Other substantial differences between CNP and ambient aerosol fit test systems include the time required to make a leak measurement (CNP = 8 seconds; ambient aerosol = 60 seconds) and the fit test exercise protocol employed by each system. CNP fit tests are done using static positions, while aerosol-based fit tests are done using dynamic exercise protocols. It has been claimed (though not demonstrated) that CNP systems therefore miss the respirator leakage associated with dynamic exercises. If that were the case, shouldn’t CNP fit factors generally be higher than aerosol-based fit factors, instead of the demonstrated mean average of 10 times lower?

A detailed analysis of fit test exercise results revealed that most of the exercises did not produce fit factors that were significantly different from the first normal breathing exercise, which is the best descriptor of basic respirator fit. Further analysis showed that respirator donning has by far the greatest effect on respirator fit. As a result of that analysis, the CNP REDON exercise protocol was developed, tested, and approved by OSHA in 2004.

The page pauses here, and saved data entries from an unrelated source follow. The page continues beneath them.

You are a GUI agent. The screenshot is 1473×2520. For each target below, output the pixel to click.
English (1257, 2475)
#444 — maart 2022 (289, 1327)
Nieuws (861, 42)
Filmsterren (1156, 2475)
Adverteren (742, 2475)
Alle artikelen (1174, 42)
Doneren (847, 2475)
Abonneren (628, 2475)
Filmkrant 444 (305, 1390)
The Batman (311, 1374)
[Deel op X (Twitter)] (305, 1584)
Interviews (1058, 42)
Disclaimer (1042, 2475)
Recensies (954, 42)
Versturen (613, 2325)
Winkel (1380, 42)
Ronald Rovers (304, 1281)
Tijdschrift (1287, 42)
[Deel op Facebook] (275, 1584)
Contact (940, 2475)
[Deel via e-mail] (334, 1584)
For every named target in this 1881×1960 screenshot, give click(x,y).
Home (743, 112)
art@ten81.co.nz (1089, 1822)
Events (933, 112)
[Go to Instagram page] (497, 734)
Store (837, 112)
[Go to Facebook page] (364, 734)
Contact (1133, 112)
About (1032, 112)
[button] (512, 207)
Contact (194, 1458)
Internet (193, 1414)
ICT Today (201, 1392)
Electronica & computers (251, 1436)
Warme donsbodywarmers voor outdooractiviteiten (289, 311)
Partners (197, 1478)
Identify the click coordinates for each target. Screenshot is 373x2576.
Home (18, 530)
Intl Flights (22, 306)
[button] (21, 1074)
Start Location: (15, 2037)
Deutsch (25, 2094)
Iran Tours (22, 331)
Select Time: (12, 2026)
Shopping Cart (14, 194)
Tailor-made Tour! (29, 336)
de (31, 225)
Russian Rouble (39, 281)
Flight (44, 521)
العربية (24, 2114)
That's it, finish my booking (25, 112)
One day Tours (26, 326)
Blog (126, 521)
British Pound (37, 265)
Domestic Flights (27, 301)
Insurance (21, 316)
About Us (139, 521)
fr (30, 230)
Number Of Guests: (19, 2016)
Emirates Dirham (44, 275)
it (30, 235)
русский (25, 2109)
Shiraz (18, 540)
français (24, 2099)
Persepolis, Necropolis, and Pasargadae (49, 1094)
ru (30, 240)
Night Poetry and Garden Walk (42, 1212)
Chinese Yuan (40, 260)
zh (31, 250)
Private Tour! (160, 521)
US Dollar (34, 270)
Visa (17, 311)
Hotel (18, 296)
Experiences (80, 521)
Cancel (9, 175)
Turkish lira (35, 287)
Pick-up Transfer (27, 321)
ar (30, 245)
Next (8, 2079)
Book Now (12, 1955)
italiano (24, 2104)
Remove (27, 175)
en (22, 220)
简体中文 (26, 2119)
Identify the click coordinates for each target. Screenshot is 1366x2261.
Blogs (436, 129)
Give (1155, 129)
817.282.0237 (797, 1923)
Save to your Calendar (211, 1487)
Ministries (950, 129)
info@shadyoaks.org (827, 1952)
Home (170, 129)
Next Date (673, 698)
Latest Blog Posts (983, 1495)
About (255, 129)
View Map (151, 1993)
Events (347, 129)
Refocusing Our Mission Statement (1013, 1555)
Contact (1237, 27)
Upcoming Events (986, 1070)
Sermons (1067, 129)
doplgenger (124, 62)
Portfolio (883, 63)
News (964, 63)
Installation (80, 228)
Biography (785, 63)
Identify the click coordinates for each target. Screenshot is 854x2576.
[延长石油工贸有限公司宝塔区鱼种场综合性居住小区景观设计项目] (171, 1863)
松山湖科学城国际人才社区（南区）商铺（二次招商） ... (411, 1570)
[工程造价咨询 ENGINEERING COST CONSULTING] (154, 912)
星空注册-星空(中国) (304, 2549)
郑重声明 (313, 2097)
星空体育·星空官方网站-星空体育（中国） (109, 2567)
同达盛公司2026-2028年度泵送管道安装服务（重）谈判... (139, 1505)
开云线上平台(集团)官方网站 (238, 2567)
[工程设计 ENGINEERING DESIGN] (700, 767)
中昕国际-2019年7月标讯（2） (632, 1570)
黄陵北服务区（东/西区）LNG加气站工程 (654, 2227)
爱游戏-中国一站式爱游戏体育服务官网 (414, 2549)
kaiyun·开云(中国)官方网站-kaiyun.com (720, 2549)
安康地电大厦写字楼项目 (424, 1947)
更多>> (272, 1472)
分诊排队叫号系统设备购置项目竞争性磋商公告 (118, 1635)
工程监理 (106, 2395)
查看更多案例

In conclusion, it seems fair to state that with respirator fit testing, as with life, it is important to focus on what matters most (in this case of respirator fit testing, that would be respirator leakage) and try to find the best available technology for measuring it. At its core, earning professional trust involves developing technology that is designed to directly address the problem at hand and that can be held to measurable performance standards.